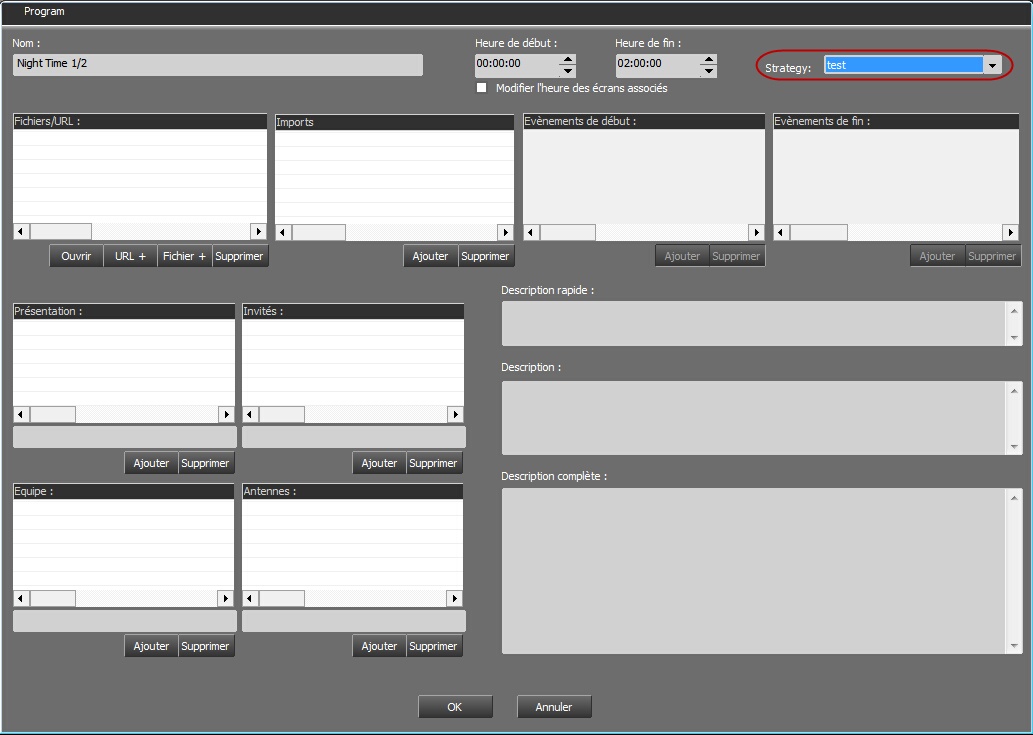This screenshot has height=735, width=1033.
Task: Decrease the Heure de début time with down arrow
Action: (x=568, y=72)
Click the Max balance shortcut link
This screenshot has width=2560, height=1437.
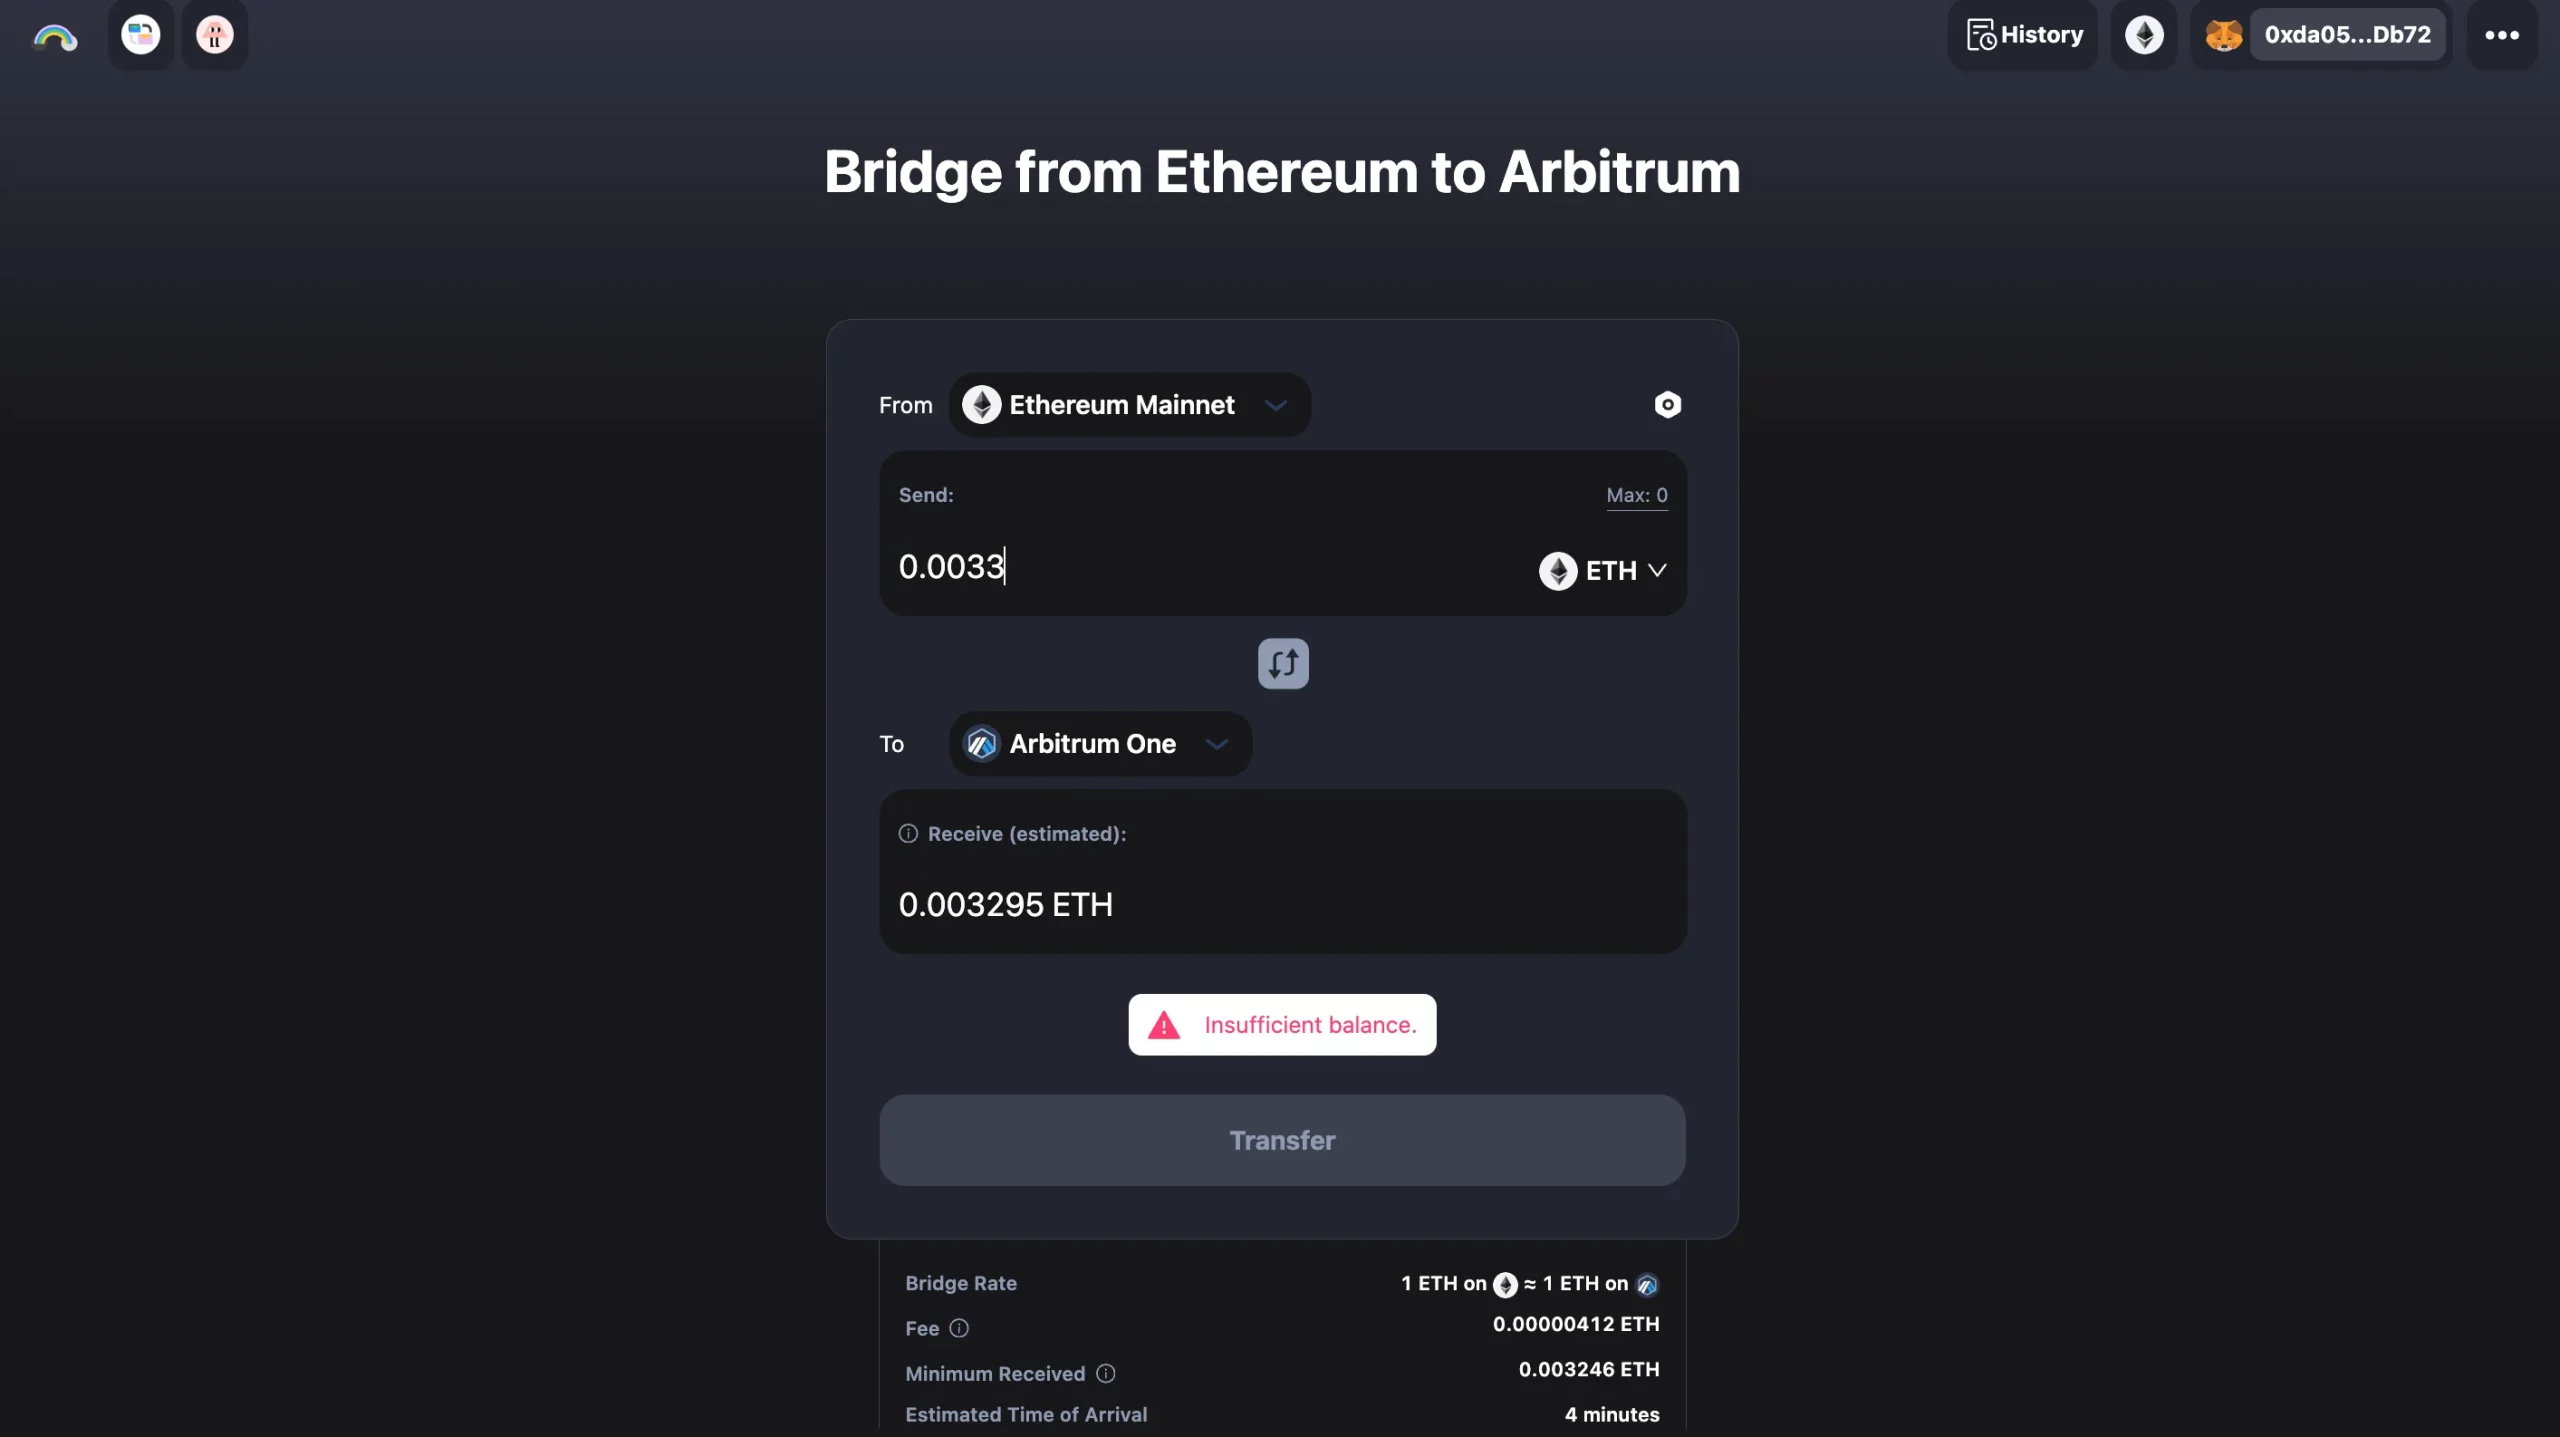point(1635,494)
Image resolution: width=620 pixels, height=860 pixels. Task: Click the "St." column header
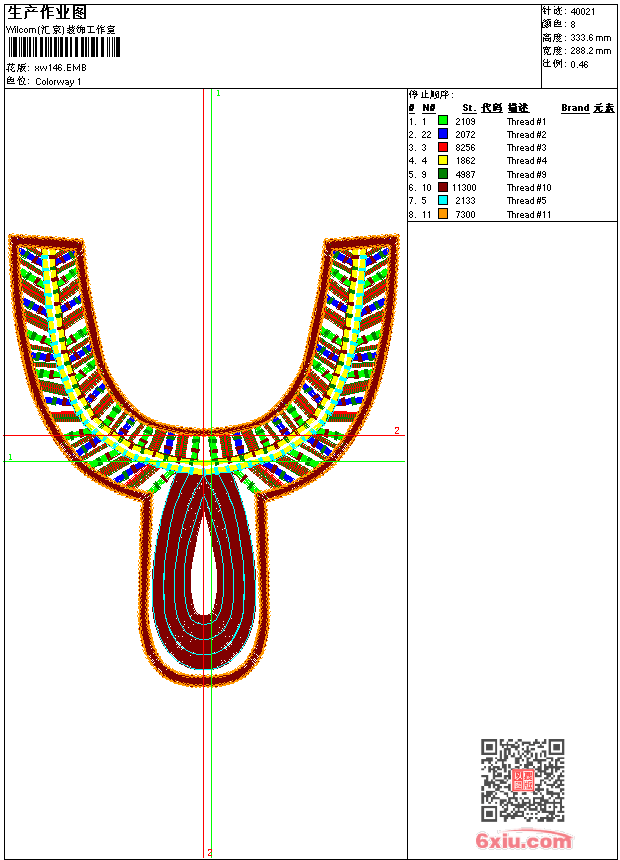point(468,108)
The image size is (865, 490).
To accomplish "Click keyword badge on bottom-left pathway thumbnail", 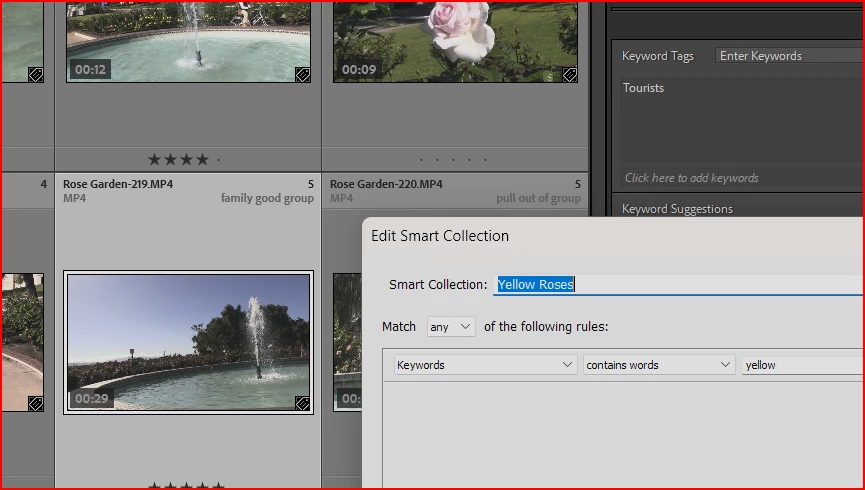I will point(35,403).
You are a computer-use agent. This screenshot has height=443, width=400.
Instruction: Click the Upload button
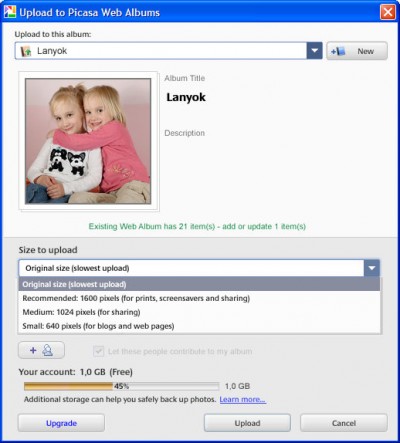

★ ★ ★

## Your objective
When you come to the line containing "You are a computer-use" in the records above, repeat that line and all lines after it exactly, but not the pictures.

## Task answer
You are a computer-use agent. This screenshot has height=443, width=400.
Instruction: Click the Upload button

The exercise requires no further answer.